Algumas dessas experiências estão sendo apresentadas numa série de três workshops organizada por FAPESP, Consejo Nacional de Ciencia y Tecnología (Conacyt, do Paraguai) e Consejo Nacional de Investigaciones Científicas y Técnicas de la República Argentina (Conicet). A iniciativa, que tem como objetivos criar um espaço para os cientistas discutirem suas pesquisas com colegas de países vizinhos, fomentar a colaboração internacional e fortalecer as redes interagências nas Américas, foi concebida no âmbito do Global Research Council (GRC), órgão que reúne os chefes das principais agências de fomento à pesquisa do mundo.

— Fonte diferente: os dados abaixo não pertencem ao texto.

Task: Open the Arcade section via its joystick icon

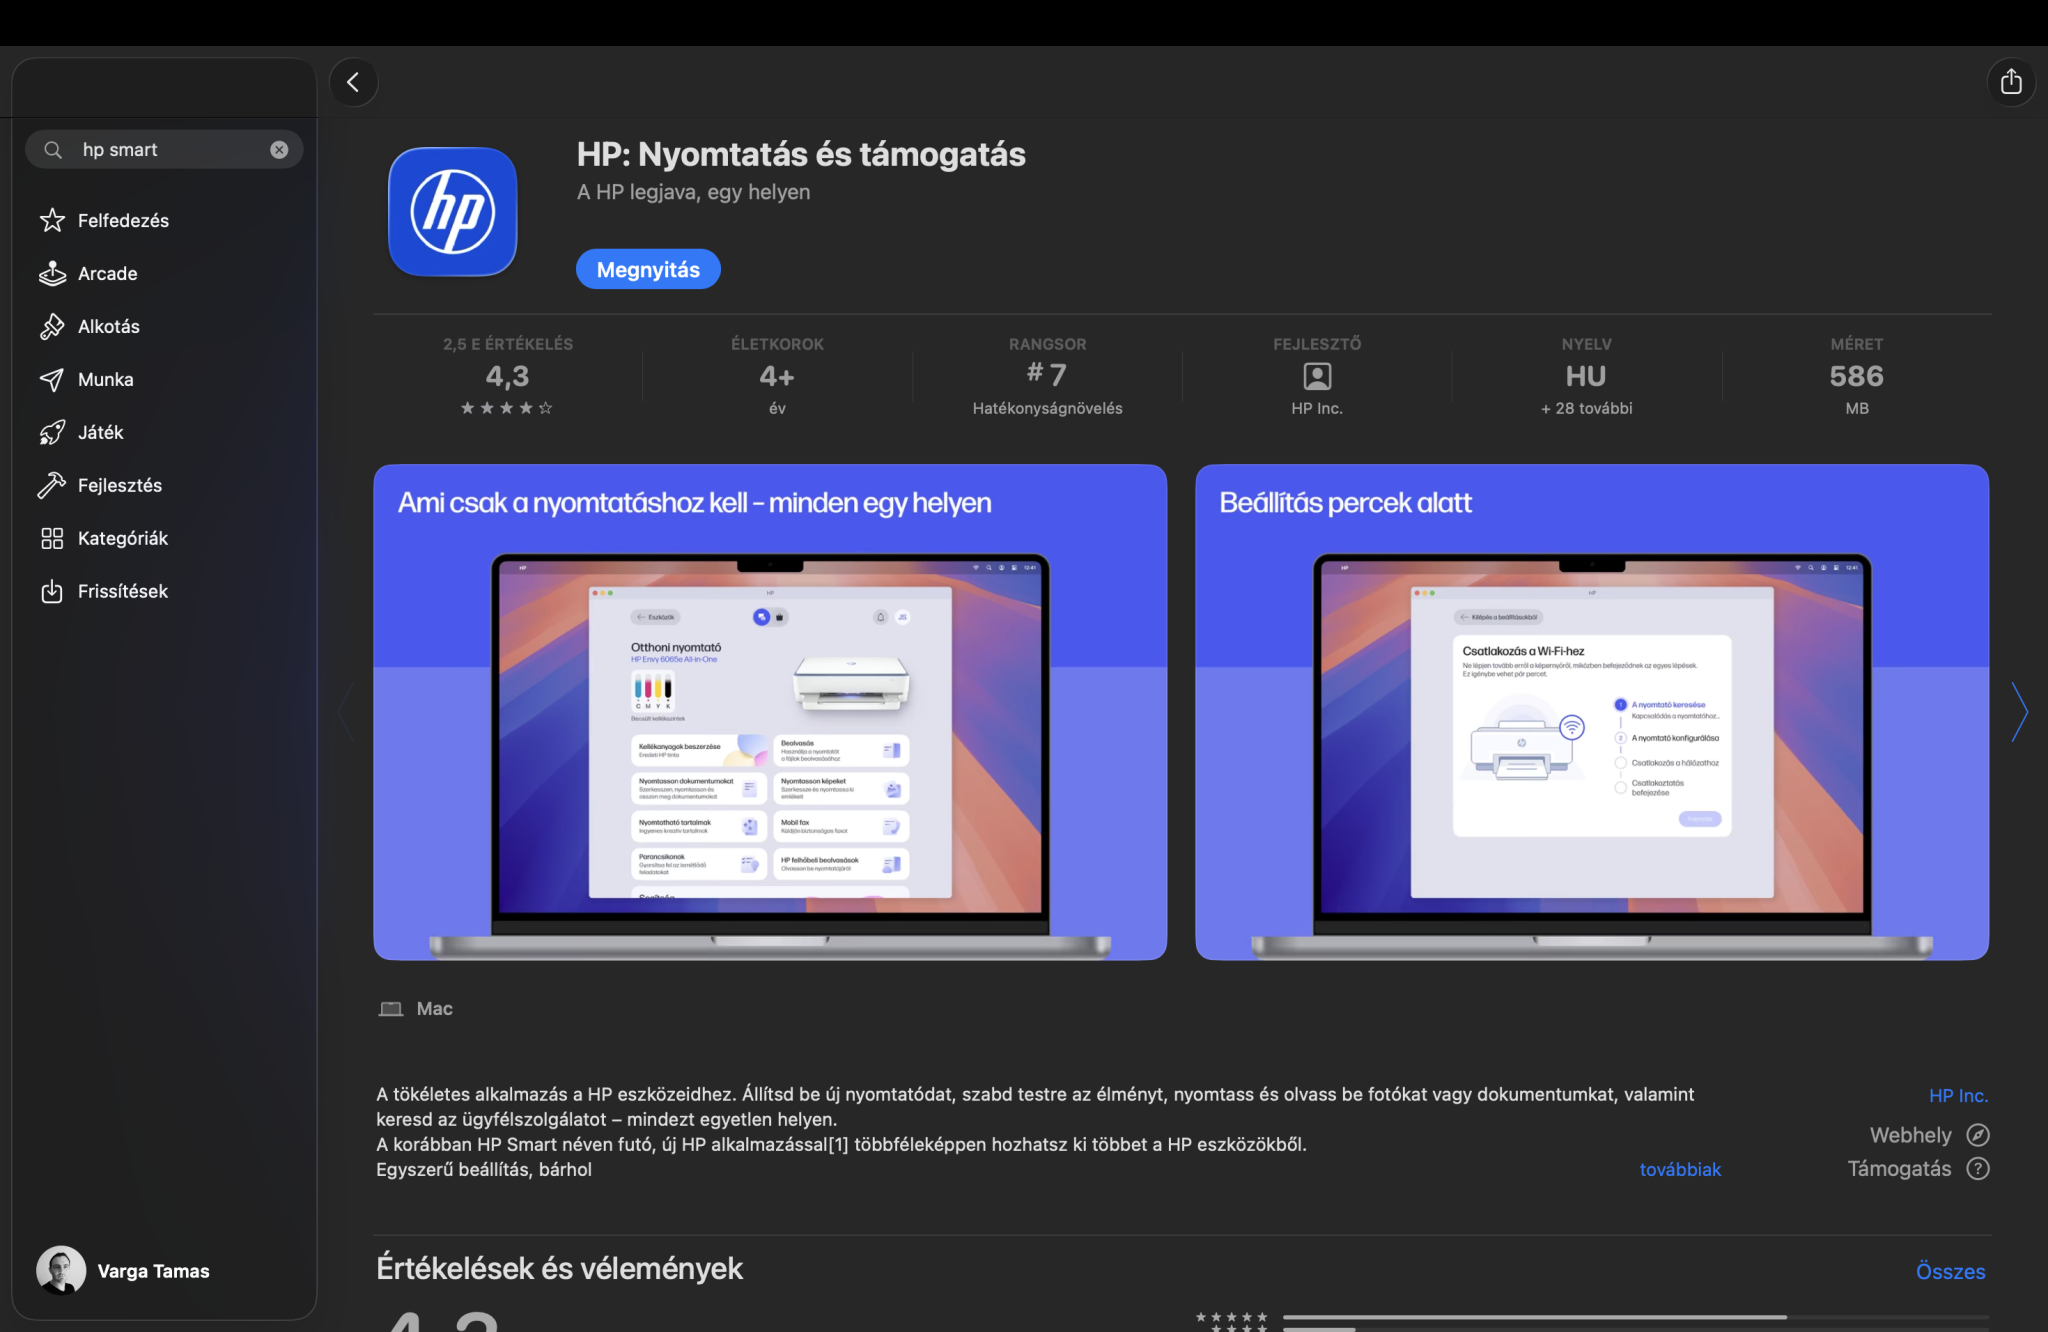Action: [52, 273]
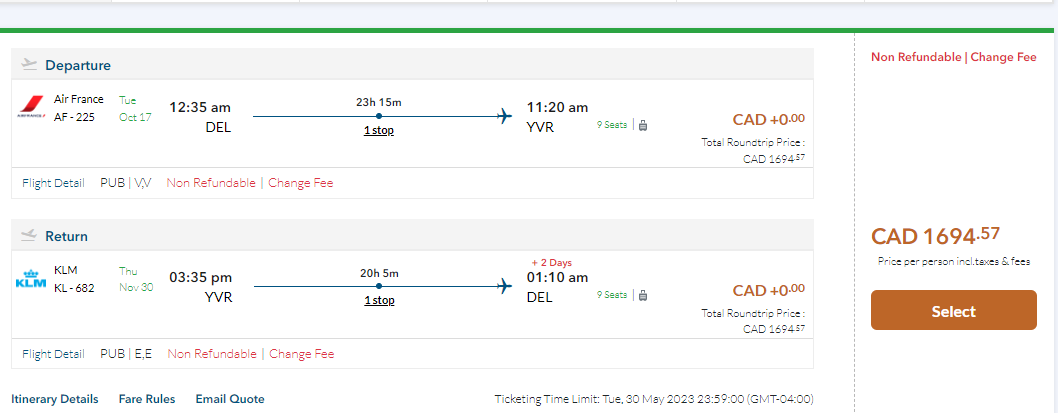Click the departure takeoff plane icon

[x=29, y=65]
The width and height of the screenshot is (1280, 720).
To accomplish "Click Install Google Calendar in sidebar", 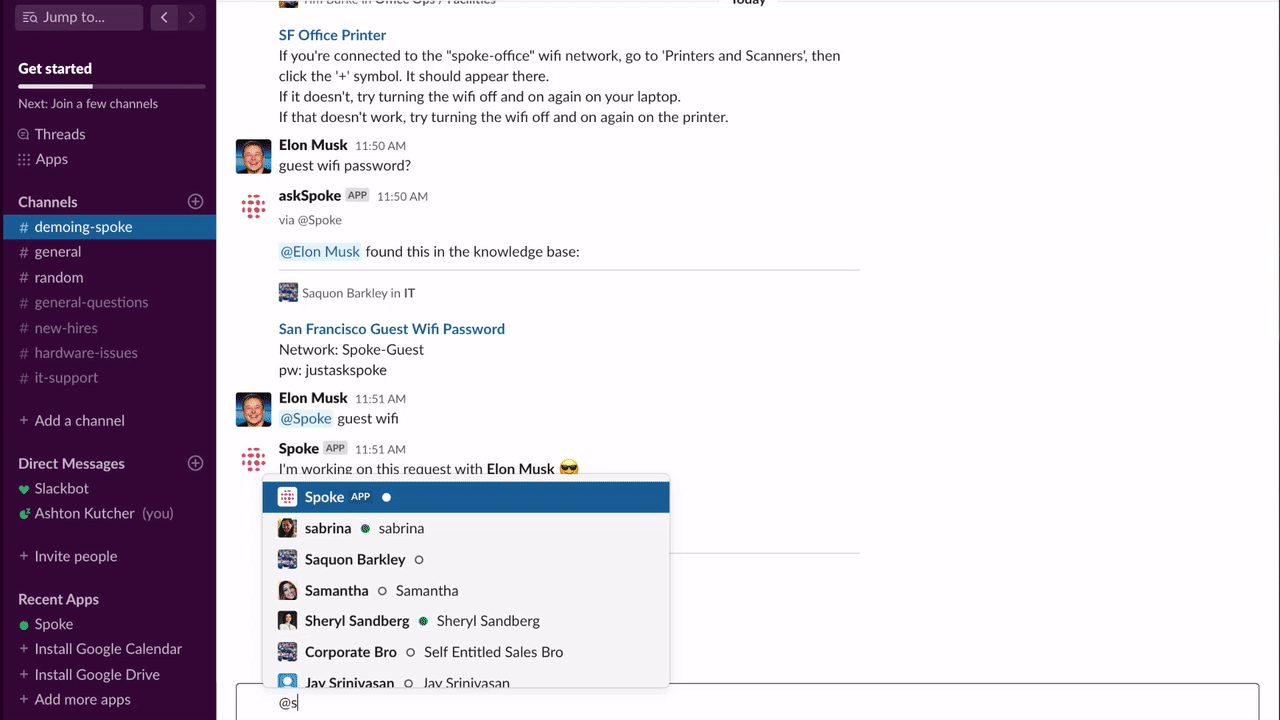I will (x=108, y=649).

No primeiro encontro, em 13 de outubro, foram debatidas pesquisas referentes aos sistemas de saúde. Os próximos, nos dias 10 e 11 de novembro, abordarão as estruturas de pesquisa e educação, respectivamente. As discussões são baseadas na Agenda de Pesquisa das Nações Unidas para a Recuperação pós COVID-19 (United Nations Research Roadmap for the COVID-19 Recovery).

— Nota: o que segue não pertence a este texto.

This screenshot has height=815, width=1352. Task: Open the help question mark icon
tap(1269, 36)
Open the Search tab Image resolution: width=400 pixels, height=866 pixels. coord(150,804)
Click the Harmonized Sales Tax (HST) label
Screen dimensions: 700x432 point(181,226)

“Autoridades da OMS [Organização Mundial de Saúde] observaram que a responsabilidade das agências de fomento na COVID-19 não foi suficientemente coordenada a tempo. Isso evidencia a necessidade de estabelecer laços mais fortes, que propiciem mecanismos e iniciativas de colaboração em todas as regiões. E é justamente a interação entre as necessidades regionais e globais que vão além da presente crise da COVID-19 que queremos discutir entre os colegas cientistas das Américas”, afirmou Luiz Eugênio Mello, diretor científico da FAPESP, na abertura do workshop.

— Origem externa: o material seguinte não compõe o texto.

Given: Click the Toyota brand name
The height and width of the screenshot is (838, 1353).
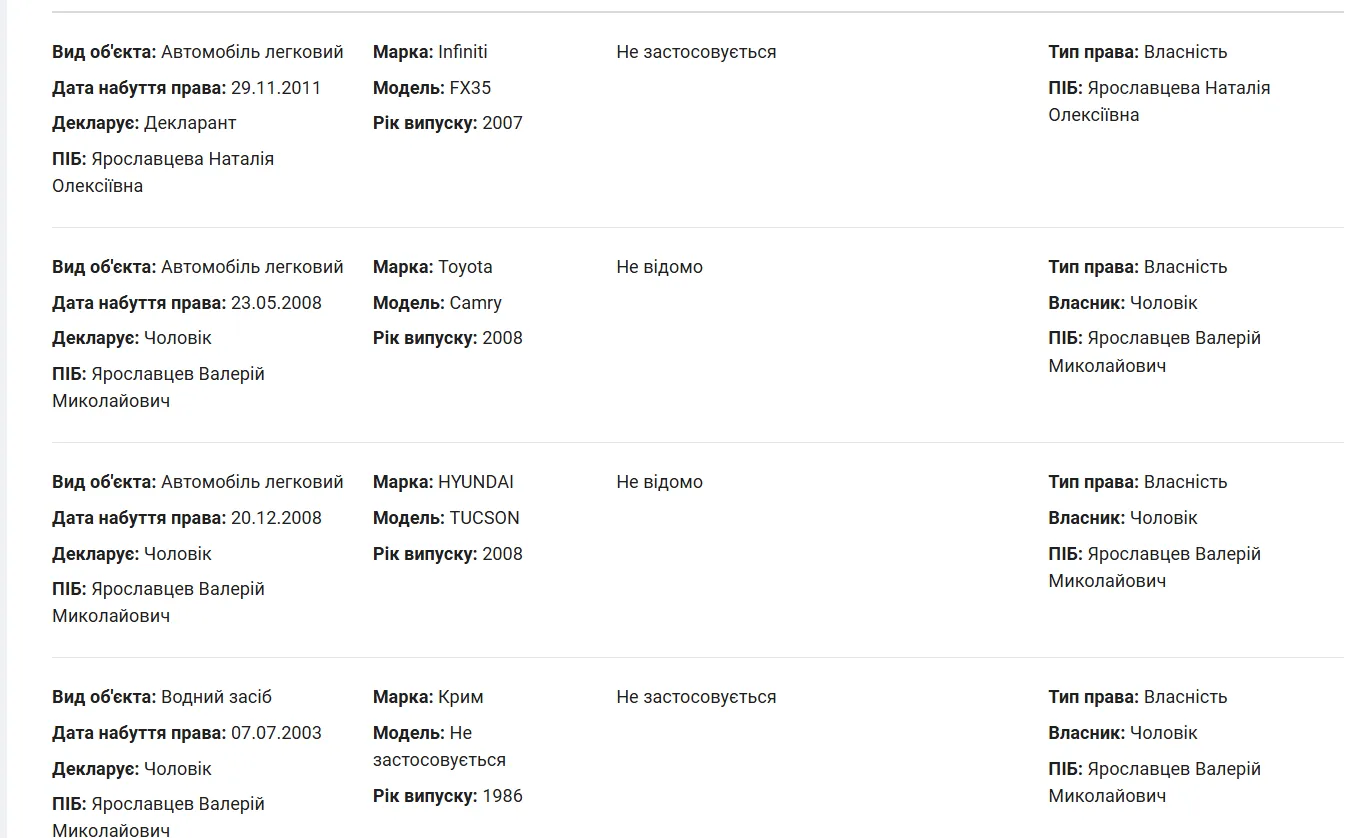Looking at the screenshot, I should point(465,267).
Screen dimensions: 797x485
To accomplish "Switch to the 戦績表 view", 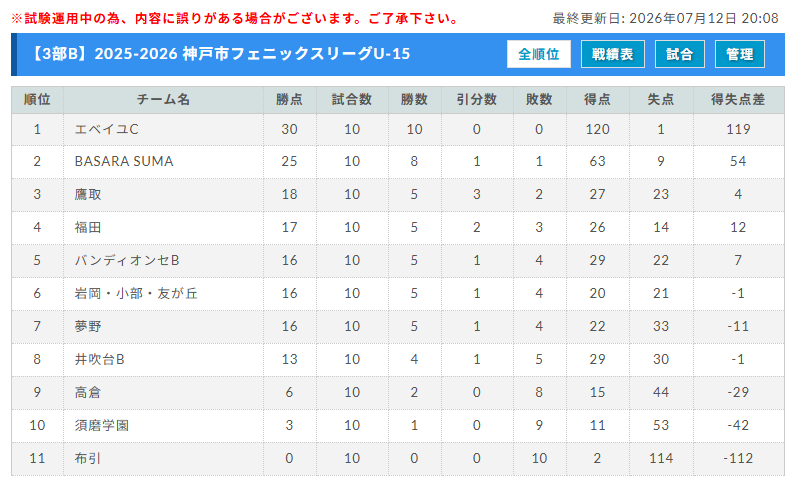I will pyautogui.click(x=612, y=54).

A experiência chilena no enfrentamento ao novo coronavírus foi apresentada por Alexis M. Kalergis, diretor do Instituto Milenio en Inmunología e Inmunoterapia e professor da Universidad Católica de Chile. Segundo ele, a pandemia mostrou o quanto é importante os países serem autônomos na produção de imunizantes. “Na América Latina, apenas Argentina, Brasil, Cuba e México produzem vacinas. No Chile, estamos começando um projeto para também produzi-las”, disse.
No país andino, uma antiga parceria com a farmacêutica chinesa Sinovac para a compra de imunizantes contra a hepatite favoreceu as negociações e amalgamou a aquisição da CoronaVac. A antecedência na contratação de vacinas foi essencial para que o Chile obtivesse uma taxa de mais de 88% de sua população completamente imunizada – uma das mais altas do mundo.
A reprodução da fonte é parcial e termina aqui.